Some tweaking is needed to use these real data for evaluation purposes. The held-out reference data is analyzed using familywise error rate control. As such, we can assume that the maps with the set of voxels (and consequently peaks) that we call \emph{empirically activated} do not contain false positives. However, while we assume that the analysis is powerful enough to represent results on a population level, within the voxels (and consequently peaks) that appear \emph{empirically inactive}, there might be false negatives. This poses a problem for our measures of empirically derived $\pi_1$, effect size $\delta$ and power. We have derived a set of corrections for these measures to account for the presence of false negatives in the held-out data described in Appendix \ref{App.corrections}.
%First of all, the null distribution of statistics within the $t$ image are more dispersed than under the expected $t$ distribution. This affects the voxelwise analysis of the held-out data, in which we use the false discovery rate.
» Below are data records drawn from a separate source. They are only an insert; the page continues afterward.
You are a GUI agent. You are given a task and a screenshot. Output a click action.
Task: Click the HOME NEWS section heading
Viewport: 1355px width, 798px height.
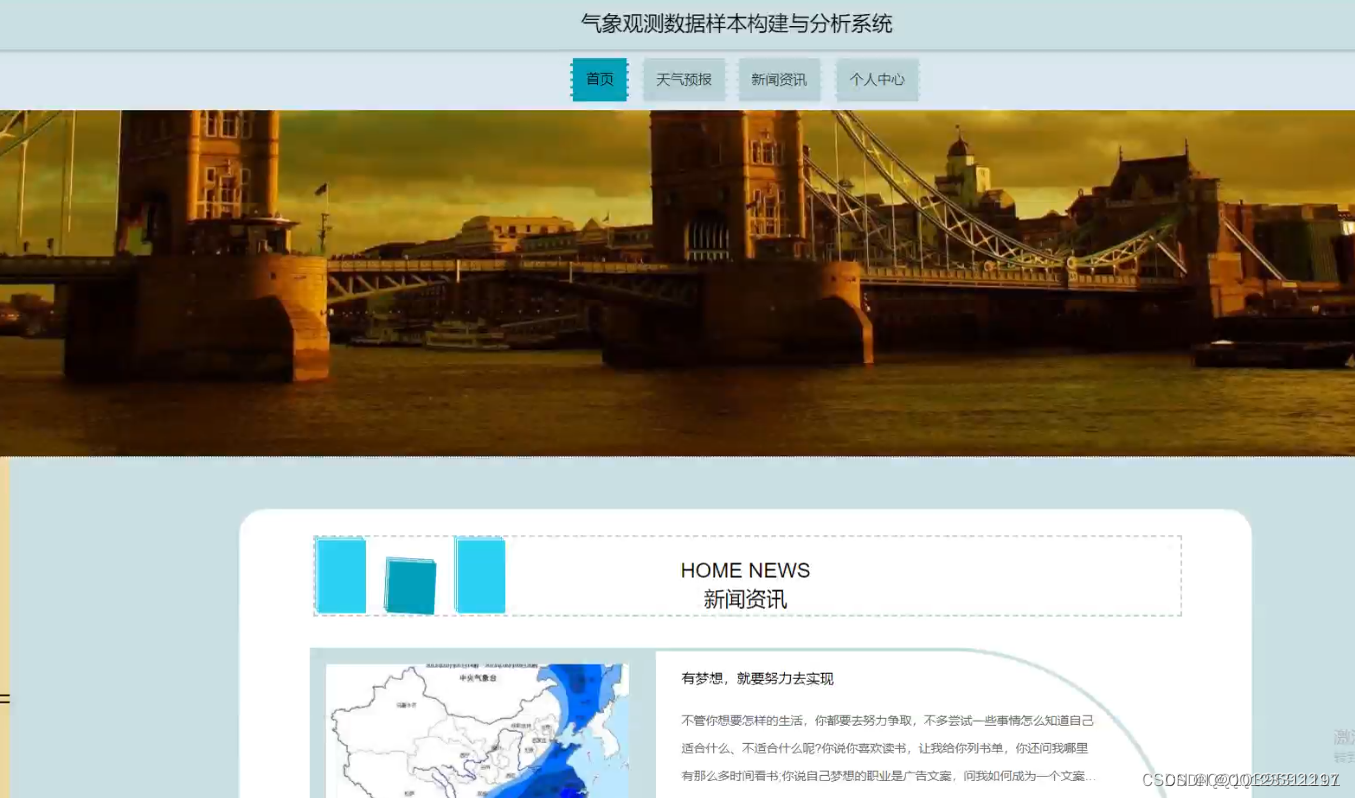(745, 571)
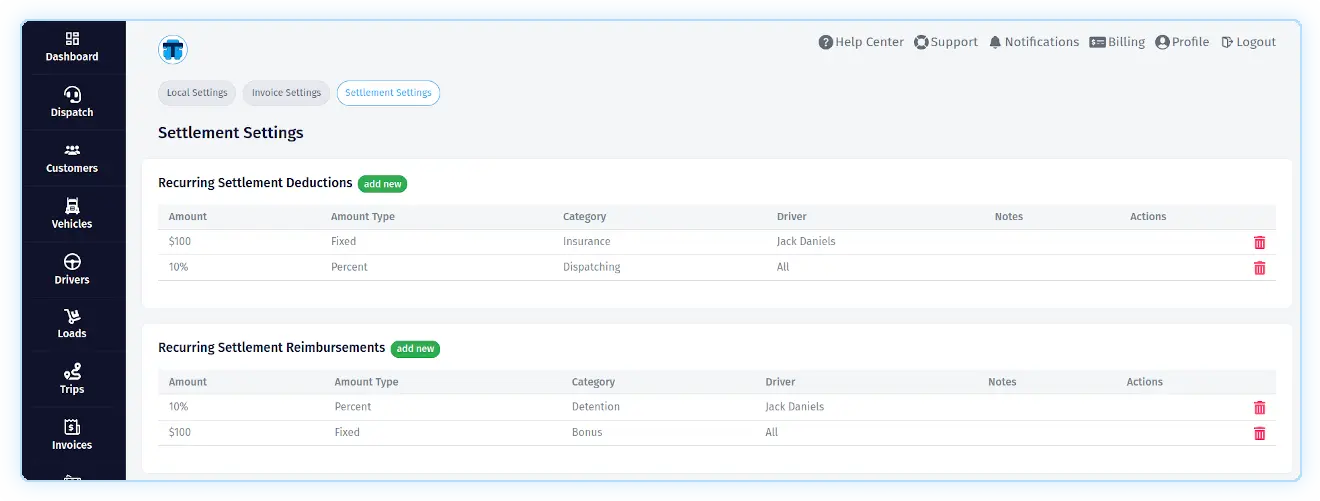Click the company logo in the header
The width and height of the screenshot is (1320, 501).
click(x=173, y=49)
Therefore, instead of thresholding the maps based on the observed $t$ image, we first estimate the null distribution for the held-out data using the empirical null procedure of \citet{Efron2004}. Using a maximal likelihood estimator, the mean ($\mu_0$) and the variance ($\sigma_0$) of the null distribution are estimated. Next, all maps (both held-in and held-out) are normalized as $(T-\mu_0)/\sigma_0$, with the estimates of this empirical null distribution before continuing with the voxelwise statistical analysis.
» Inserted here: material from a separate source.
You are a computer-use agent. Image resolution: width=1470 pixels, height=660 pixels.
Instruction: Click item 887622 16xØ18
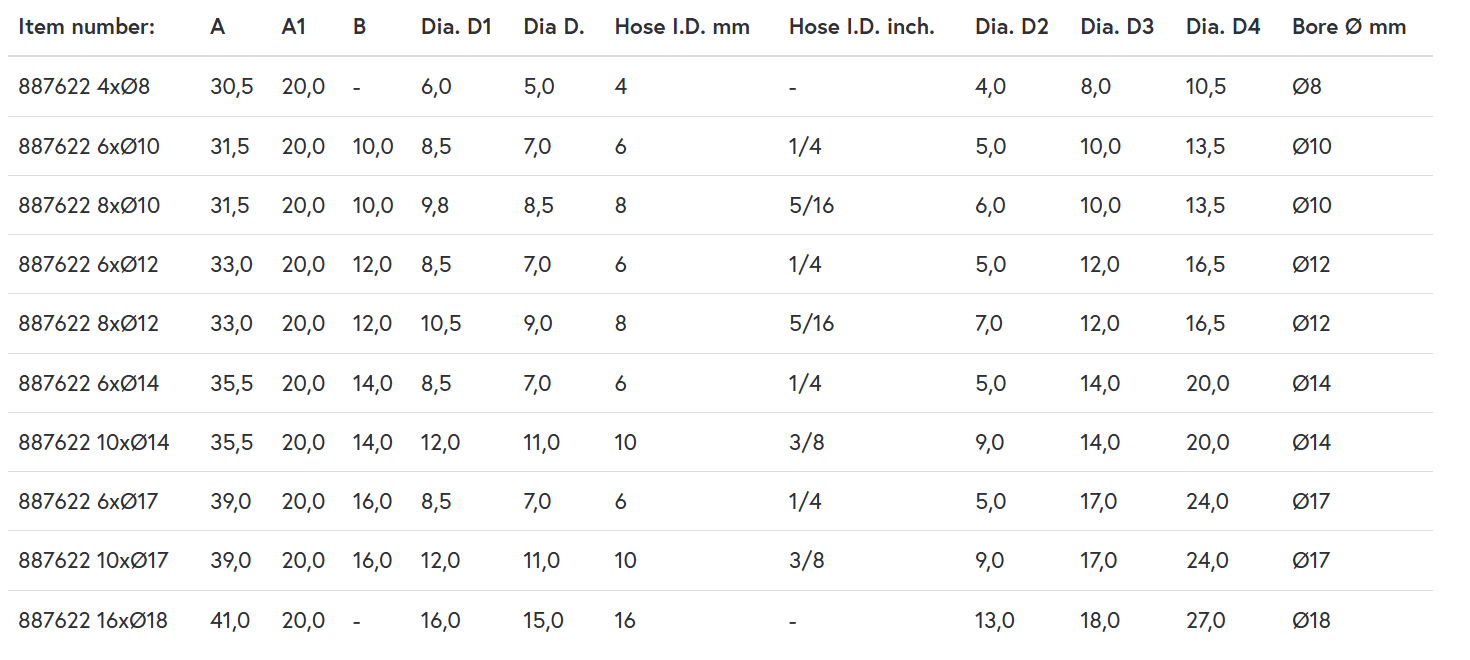coord(93,621)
%Armin ref... Smith 2005 paper. (
%Smith, S. M., Beckmann, C. F., Ramnani, N., Woolrich, M. W., Bannister, P. R., Jenkinson, M., … McGonigle, D. J. (2005). Variability in fMRI: a re-examination of inter-session differences. Human Brain Mapping, 24(3), 248–57. doi:10.1002/hbm.20080
%crap crap crap... I never realised you did it this way! I thought you independently applied the Efron method to each and every test statistic image. What you've done now, you've 'breeched the iron wall' between held-in and held-out data, and done something that can't be replicated in actual use (i.e. a user stuck with 10 subjects can't appeal to a magical other 70 subjects to find mu_0 and sigma_0).
%But... too late now... just have to leave it. BUT IN THE FUTURE, ALWAYS REMEMBER THE IRON WALL, or, put another way "COULD I DO THIS FACET OF THE EVALUATION IF I ONLY HAD 10 subjects?"